Letícia Gabriella, a 22-year-old from the outskirts of São Paulo, is also part of a social movement for human rights. She recounted to Ponte that she decided to transform her anger about Franco's murder into a run for office in the 2020 elections. Leci Brandão, the second black woman in history to occupy São Paulo's parliament, reinforced this pattern, stating: “Black women need to know that politics is for them as well.”
In Rio de Janeiro, Franco's hometown, a number of women who worked at the late councilwoman's office as political advisors now intend to run themselves. Their goal is to “bring to the center the social majority that we are,” as Daniela Monteiro, a young black student who worked with Marielle and is now running for state council, wrote on her public facebook page. ”Building a new political culture goes through where we understand ourselves as transforming agents of our time,” she added.
Thais Ferreira, a social entrepreneur and also a friend of Franco's, has decided to run in this year's elections because she claims that she couldn't see herself doing anything other than political work right now. “At this moment, we have to honor the lagacy she had left us,” Ferreira told DW. “Is it bad to have to use her murder to do so? Sure it is. But we have to resignify and reinforce that gender and race must be debated. And that will be in the long run.”
Joelma Santos, an indigenous woman from Amapá State, an area in the extreme north of the country, is also running in the 2018 election, despite her mother's newly augmented concerns for her safety. “The day Marielle died my mother called me asking why I had to put my life in danger,” Santos told DW. She tried to explain to her mother that, although Franco's death was a terrible tragedy, the cultural effects of it have been more encouraging than desperate.

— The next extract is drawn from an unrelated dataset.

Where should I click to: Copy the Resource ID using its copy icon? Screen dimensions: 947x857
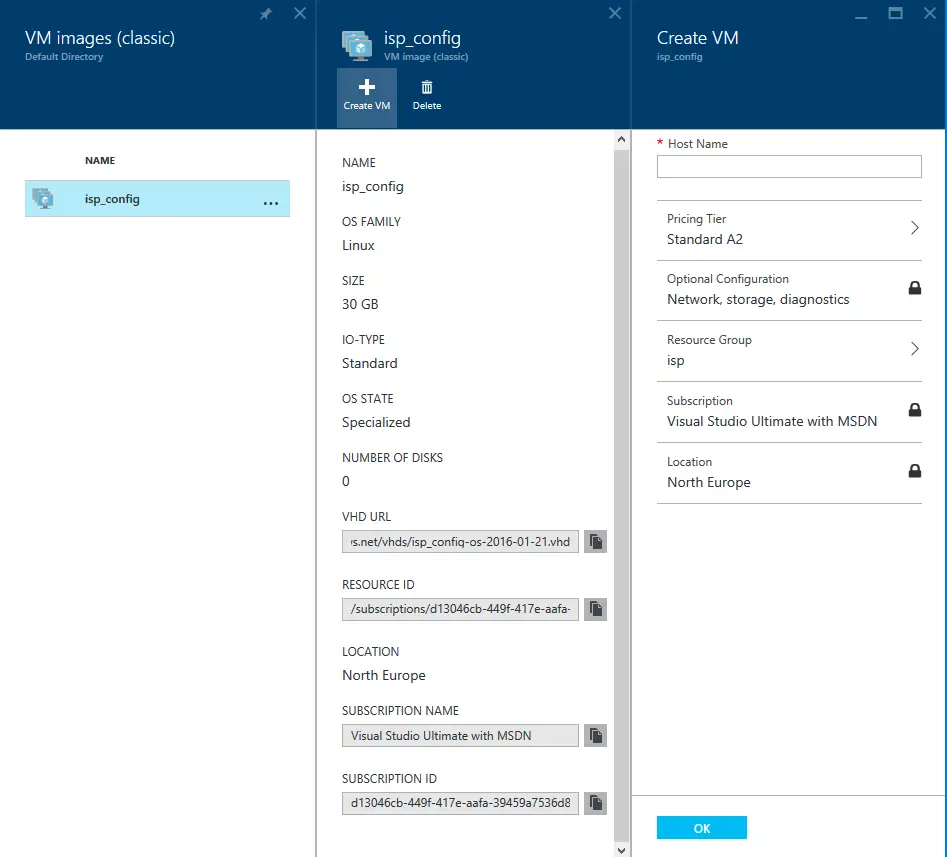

Perhaps the most serious reason for the historic underrepresentation of women in Brazilian politics, however, is the recognition that the system wasn't designed to operate in favor of women in the first place. Campaign funding, for example, is highly correlated with the possibility of a candidate being elected, and so the lack of financial resources available to women, not to mention lack of visibility the media will afford them, helps explain the low number of women elected. According to research published on the Brazilian website mulheresnegrasdecidem.org, the index of black women elected in Brazil is 1.60 and that of white women 3.80, while that of black men is 5.20 and that of white men 12.60.
Ultimately, Franco's legacy will affect not only female political representation in Brazil, but also, hopefully, how politics occur in this country moreover. Until now, Brazilian politics have largely been corrupted under the supervision of men. So, in this year's elections, women — particularly black women — are hoping to offer their country new alternatives. The driving force behind Franco's murder shows that they will not give up without a fight.